Japanese airline ANA resumed flights over the weekend with the Boeing 787 Dreamliner for the first time since problems with the plane's lithium batteries led the U.S. Federal Aviation Administration and other civil aviation authorities to ground the model from commercial service earlier this year, Randy Tinseth, vice president of marketing for commercial airplanes at Boeing, wrote in a blog post on the company's Website Monday.
On May 20, United Airlines, the only U.S. carrier with 787s in its fleet so far, relaunched 787 service between Houston and Chicago. It has since operated Dreamliner flights from Houston to other domestic hubs and says it will launch international 787 service on the route between Denver and Tokyo on June 10. During the summer, United plans to inaugurate 787 service on routes such as Houston-London, Los Angeles-Tokyo, Los Angeles-Shanghai, and Houston-Lagos as Boeing converts United's six Dreamliners to FAA standards.
United expects to take delivery of two more 787s in the second half of the year.
Last month, the FAA approved battery system improvements for the Dreamliner that would allow the plane to return to service and delivery of new planes to resume. ANA and Japan Airlines experienced two battery fires on planes in January and a United plane experienced similar issues with an overheated battery.
The 787 is a major strategic initiative for Boeing and has proven popular with airlines, with more than 850 planes ordered to date. The plane uses composite materials instead of aluminum for major sections of its superstructure, which along with technological advances make the plane 20 percent more fuel efficient than other long-distance aircraft. The midsized plane can serve most destinations around the world without having to refuel.
Boeing has delivered 50 of the planes to eight airlines, but the production schedule was delayed by more than three years because of quality control problems associated with extending the supply chain further than with any other previous aircraft produced by the manufacturer.

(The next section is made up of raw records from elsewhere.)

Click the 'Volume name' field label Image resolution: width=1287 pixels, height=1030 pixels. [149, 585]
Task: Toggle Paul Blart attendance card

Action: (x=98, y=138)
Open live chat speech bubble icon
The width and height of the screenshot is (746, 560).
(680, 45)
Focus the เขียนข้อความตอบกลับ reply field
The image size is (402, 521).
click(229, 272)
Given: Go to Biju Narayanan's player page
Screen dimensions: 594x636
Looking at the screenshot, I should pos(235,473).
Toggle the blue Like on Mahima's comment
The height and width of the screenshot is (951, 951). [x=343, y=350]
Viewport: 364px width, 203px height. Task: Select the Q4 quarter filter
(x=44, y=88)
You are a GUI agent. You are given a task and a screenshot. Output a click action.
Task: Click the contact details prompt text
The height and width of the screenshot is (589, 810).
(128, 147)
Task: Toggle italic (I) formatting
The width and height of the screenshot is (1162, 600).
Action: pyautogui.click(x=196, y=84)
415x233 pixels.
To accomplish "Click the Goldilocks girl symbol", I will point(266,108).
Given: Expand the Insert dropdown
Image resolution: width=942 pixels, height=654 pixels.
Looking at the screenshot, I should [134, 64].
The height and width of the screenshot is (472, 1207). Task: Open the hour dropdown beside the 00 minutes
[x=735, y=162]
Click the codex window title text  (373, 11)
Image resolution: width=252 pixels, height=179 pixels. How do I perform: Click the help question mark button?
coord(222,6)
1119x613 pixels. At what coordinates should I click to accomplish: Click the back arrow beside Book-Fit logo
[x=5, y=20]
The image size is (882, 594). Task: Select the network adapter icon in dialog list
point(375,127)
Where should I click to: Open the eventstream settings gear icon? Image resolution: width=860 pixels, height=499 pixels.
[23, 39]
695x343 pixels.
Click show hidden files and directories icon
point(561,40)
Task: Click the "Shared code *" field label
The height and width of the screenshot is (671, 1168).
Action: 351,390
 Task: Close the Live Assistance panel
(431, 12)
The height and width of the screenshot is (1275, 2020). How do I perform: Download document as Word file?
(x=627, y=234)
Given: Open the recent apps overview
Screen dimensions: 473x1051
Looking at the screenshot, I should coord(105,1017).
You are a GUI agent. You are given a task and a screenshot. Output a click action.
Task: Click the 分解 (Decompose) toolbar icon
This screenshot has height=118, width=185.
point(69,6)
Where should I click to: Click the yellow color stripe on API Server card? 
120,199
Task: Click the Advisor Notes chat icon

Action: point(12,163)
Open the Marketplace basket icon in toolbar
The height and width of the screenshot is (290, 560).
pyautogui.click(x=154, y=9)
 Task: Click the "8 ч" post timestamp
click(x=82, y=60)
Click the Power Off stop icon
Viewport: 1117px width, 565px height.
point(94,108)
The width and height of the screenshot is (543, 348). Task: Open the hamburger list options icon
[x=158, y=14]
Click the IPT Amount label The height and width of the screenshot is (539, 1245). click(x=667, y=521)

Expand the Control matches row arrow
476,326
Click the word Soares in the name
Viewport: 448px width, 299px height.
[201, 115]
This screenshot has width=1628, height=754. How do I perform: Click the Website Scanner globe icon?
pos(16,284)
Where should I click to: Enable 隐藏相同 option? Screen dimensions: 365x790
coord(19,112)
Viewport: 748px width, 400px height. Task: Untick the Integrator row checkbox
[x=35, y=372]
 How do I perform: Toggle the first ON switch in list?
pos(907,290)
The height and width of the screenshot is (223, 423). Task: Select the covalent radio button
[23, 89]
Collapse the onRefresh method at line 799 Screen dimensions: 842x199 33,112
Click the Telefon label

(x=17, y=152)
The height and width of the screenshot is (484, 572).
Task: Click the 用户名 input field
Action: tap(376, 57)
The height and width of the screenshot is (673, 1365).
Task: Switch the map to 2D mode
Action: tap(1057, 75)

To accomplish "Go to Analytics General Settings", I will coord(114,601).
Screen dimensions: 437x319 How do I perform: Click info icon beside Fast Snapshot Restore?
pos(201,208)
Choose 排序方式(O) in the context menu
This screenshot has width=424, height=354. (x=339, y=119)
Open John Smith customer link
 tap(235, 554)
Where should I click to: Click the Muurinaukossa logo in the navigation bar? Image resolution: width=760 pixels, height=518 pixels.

The FAA conducted an extensive review of certification tests before granting approval to install the upgraded batteries in the 787. The tests were designed to validate that individual components of the battery, as well as its integration with the charging system and a new steel enclosure to contain any potential fire, performed as expected during normal operation and under failure conditions. Design changes are intended to prevent and isolate a fault should it occur. Boeing worked with its suppliers and the National Transportation Safety Board and the Japan Transport Safety Board to analyze the factors that could have led to the batteries catching fire and test the new solution. It also engaged more than a dozen battery experts from across multiple industries, government, academia and consumer safety to review and validate the company's assumptions, findings and proposed corrections.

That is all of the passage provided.